December 19, 2017       THE NONPROFIT TIMES      
    A new donor management system is a big decision. The right one can help you hold on to donors and work more efficiently. Here are some questions you should ask before and during the selection process.

  1. What do you need your system to do?
    Many systems include donor tracking, broadcast email, and payment processing. Others add on event software, membership management, and more. The question is whether you’ll be content with the built-in tools or will want to use the best possible (or most customizable) tool for each function. If you decide to use multiple tools, then integration will be important and you’ll want to make sure the integration works well for your specific needs. However, be careful that you’re not buying something that’s more complicated (and more expensive) than necessary, while still leaving room for growth.
  2. When should you implement your new system?
    If you’re using Excel spreadsheets, then the answer is immediately. Otherwise, you might time your implementation to a major fundraising campaign (with plenty of buffer). One note of caution — make sure your organization is ready and that you have the capacity to carry out the implementation and begin maintaining the new system.
  3. Are you properly protecting donor data?
    Data needs to be securely backed up — no excuses. There are many physical and Cloud-based backup services. Consider implementing one with your new system. Also, look at your organization’s policies for handling data and pay attention to password strength and security features such as two-factor authentication.
  4. What do you know about the vendors you’re considering?

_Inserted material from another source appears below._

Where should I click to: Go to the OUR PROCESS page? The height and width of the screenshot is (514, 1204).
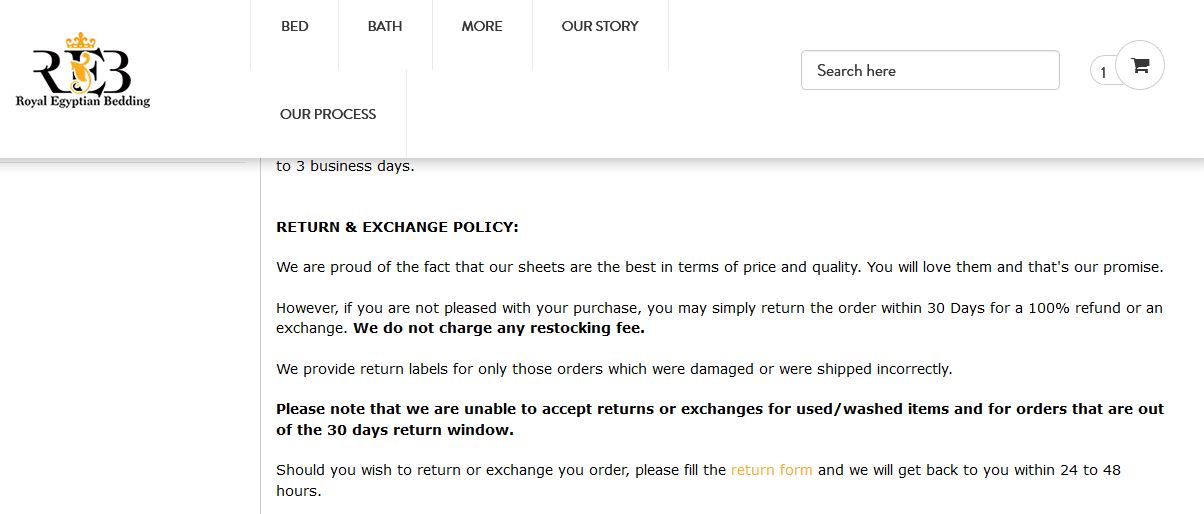coord(328,114)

    Unfortunately, good software companies sometimes fail. Have you evaluated the viability of your vendor and do you have a migration plan if they go out of business? If you purchased a system many years ago, have you checked on the company recently? Checking on the financial stability of your vendor each year is a best practice. You should also look into your rights to the software code, if applicable, and data export capabilities. Some warning signs of vendor viability issues are excessive turnover of developers, infrequent software updates, new and increasing fees for services, and rumors of acquisition.
  5. Do you have help?
    The implementation and migration process can be complex and time-consuming. Most vendors provide some implementation support, but it’s wise to have an expert on your side who can provide an impartial, knowledgeable point of view.